[ZU BEARBEITENDE AUFGABEN]
A) Wiederholen Sie aus der Quelle wortgetreu die Stelle zwischen „er mehr als“ und „da alle sicher.“, beide eingeschlossen.
B) Was fährt Kumpel F. laut der Quelle?

[QUELLE]
################

Spaß haben wir trotzdem.

Ein wenig wie Walldorf und Stettler von der Muppetshow … nur anders … Rad.- und Mopedfahren zum Beispiel … gut essen und trinken … Bücher, Freunde … reisen, gute Gespräche … neulich jedoch schrieb mir ein Leser … ich zitiere …

ich sei ein Meckerer …

alles nähme ich auseinander … mache mich lustig über Dinge des Alltags, die für jeden normal sind … außer für mich … daher ist heute alles anders … ausnahmsweise gibt’s heute nur gute Nachrichten … alles ist positiv … Kumpel F. und ich interessieren uns für die Tour-de-France …

er mehr als ich …

F. fährt seriös Rennrad … ich dagegen dödel nur rum … mich haben schon Läufer überholt, im Ernst … jedenfalls scheinen wir die einzigen zu sein, die sich noch dafür interessieren, seit Jan Ullrich nicht mehr fährt … dabei hat sich seitdem viel getan.

Mittlerweile dürfen alle mitfahren …

Rennräder nutzen Elektromotoren … gestern habe ich einen Teilnehmer beobachtet, der bei der Tagesetappe durch Toulouse ein äußerst praktisches Rennrad … man konnte von Weitem sehen … ein Profi … kam angebraust, dass einem die Haare noch Minuten später …

so schnell war er …

Heutzutage fahren Fotografen hinten auf dem Rad mit … dafür bekommt man eine verplombte Fahrhilfe eingebaut … soll das Mehrgewicht ausgleichen … total super … Berichterstattung in Echtzeit … Wahnsinn … hat angeblich die Bildzeitung erfunden …

sind uns da alle sicher.

################

[AUSZUG DATENSATZ]
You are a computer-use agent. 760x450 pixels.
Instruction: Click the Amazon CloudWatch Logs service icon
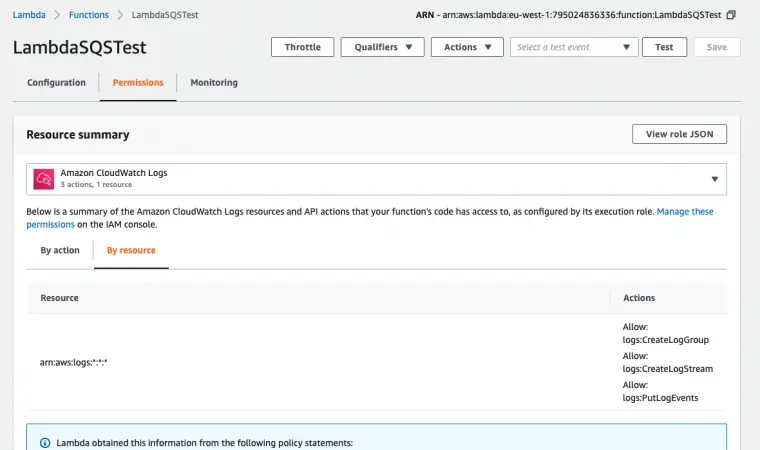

################

[ERWARTETE LÖSUNGEN]
A)
er mehr als ich …

F. fährt seriös Rennrad … ich dagegen dödel nur rum … mich haben schon Läufer überholt, im Ernst … jedenfalls scheinen wir die einzigen zu sein, die sich noch dafür interessieren, seit Jan Ullrich nicht mehr fährt … dabei hat sich seitdem viel getan.

Mittlerweile dürfen alle mitfahren …

Rennräder nutzen Elektromotoren … gestern habe ich einen Teilnehmer beobachtet, der bei der Tagesetappe durch Toulouse ein äußerst praktisches Rennrad … man konnte von Weitem sehen … ein Profi … kam angebraust, dass einem die Haare noch Minuten später …

so schnell war er …

Heutzutage fahren Fotografen hinten auf dem Rad mit … dafür bekommt man eine verplombte Fahrhilfe eingebaut … soll das Mehrgewicht ausgleichen … total super … Berichterstattung in Echtzeit … Wahnsinn … hat angeblich die Bildzeitung erfunden …

sind uns da alle sicher.

B) Kumpel F. fährt seriös Rennrad.